99 HOMES movie poster | ©2015 Broad Green Pictures

99 HOMES movie poster | ©2015 Broad Green Pictures

MPAA Rating: R
Stars:
Andrew Garfield, Michael Shannon, Laura Dern, Noah Lomax
Writers:
Ramin Bahrani and Amir Naderi and Bahareh Azimi
Director:
Ramin Bahrani
Distributor:
Broad Green Pictures
Release Date:
September 25, 2015

By now, it is widely accepted that one of the reasons for the 2008 U.S. economic recession was predatory lending practices by banks. One of the ugliest results of this was people getting turned out of their homes, often with no warning and sometimes when the house in question was the only one the residents had ever known.

99 HOMES takes this as a premise and turns it into a dramatic narrative. We have a good idea of where this is all going in the broad strokes, but that doesn’t stop the movie from eliciting strong emotions.

We’re in 2010 Florida, where construction worker/electrician and single dad Dennis Nash (Andrew Garfield) is having a tough time providing for himself and his young son Connor (Noah Lomax). Then Dennis and his mother Lynn (Laura Dern) are thrown out of the house where Dennis was born for being late with bank payments. They are given ten minutes to gather up any important belongings, then escorted out the door by sheriff’s deputies under the direction of realtor Rick Carver (Michael Shannon), who handles foreclosures for the banks.

Director Ramin Bahrani and his co-writers Amir Naderi and Bahareh Azimi do a great job of creating the combined confusion, panic, humiliation and fury that go with the action. Carver’s practiced, faux-sympathetic manner makes him a clear villain. We never find out anything about him that surprises us, but he does deepen after this initial impression.

Dennis is another story, a man who is sympathetic to his neighbors and who can barely believe or accept what’s happened. Lynn is more accustomed to the vagaries of fate, but Dennis keeps trying to figure out how to get the house back. It turns out that most of the few paying construction jobs in the area come from Carver’s real estate company, and Dennis’ willingness to get his hands dirty (literally) appeals to the boss. Soon Carver gives Dennis a real job, with real money, and real moral dilemmas.

Here’s where we have to suspend some disbelief. Would a person as canny as Carver really take on someone as essentially decent as Dennis seems to be? The filmmakers want to make the point that Carver believes money is the ultimate motivator for everyone, but as a longtime manipulator, he has to know that different people have different keys. Lucifer may be all about corrupting the innocent, but since Carver is a mere mortal who is acutely aware of what he has to lose, his pressuring Dennis into collusion when there are other options seems less like confidence and more like a mixture of compulsive bullying and brinksmanship. Then again, perhaps this is what we’re meant to infer.

Garfield is a very sympathetic presence, which makes us root for Dennis to do the right thing; we never hate him, even when his actions are appalling. Shannon conveys the surety of a man who believes the kill-or-be-kill doctrine justifies everything.

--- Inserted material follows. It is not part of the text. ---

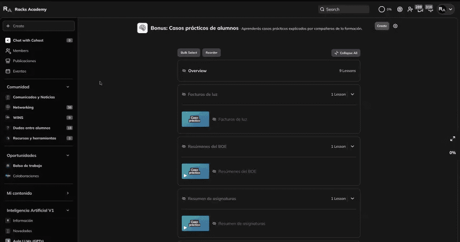Toggle visibility of the Overview section
460x242 pixels.
pos(184,70)
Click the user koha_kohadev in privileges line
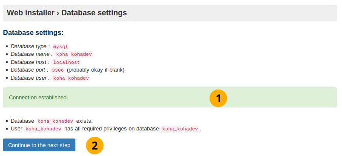This screenshot has height=156, width=342. (43, 129)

The script investigates this to a degree, making Carver a frightening man because there’s no reasoning with him – he feels his own survival is at stake with each action he takes. Dern looks too young to be Garfield’s mom (there’s only a sixteen-year age difference between the two performers), but brings a wealth of concern and warmth to her character. Lomax is natural as a kid who understandably just wants some stability.

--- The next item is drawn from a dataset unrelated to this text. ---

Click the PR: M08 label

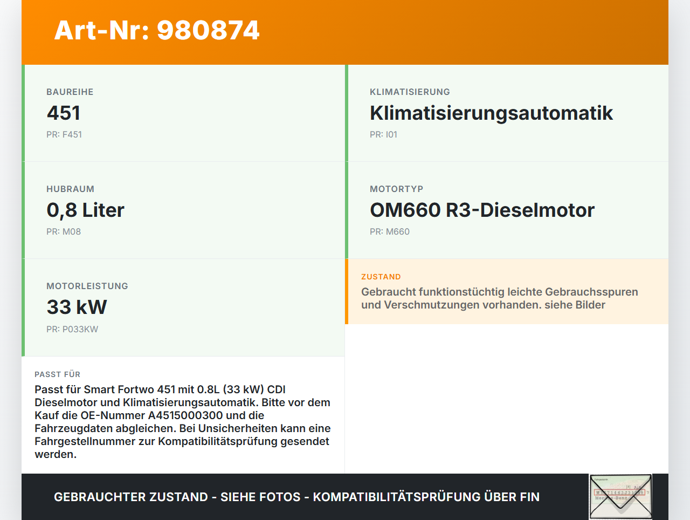pos(65,231)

99 HOMES isn’t a thriller in the conventional sense. Although there’s an undercurrent of violence throughout, people aren’t stalking each other or trying to out-maneuver one another. Instead, we wonder how far Dennis’ descent will and can go, and the journey is intense. Those unfamiliar with the home-loan industry (most of the audience) may also learn a few things about what the banks get out of foreclosures, some of the shenanigans that unscrupulous realtors can engage in, and perhaps how to guard against the disasters depicted in the film. As a movie with some lessons for us, 99 HOMES may not be the most transcendent, but it is practical, useful and fairly disturbing.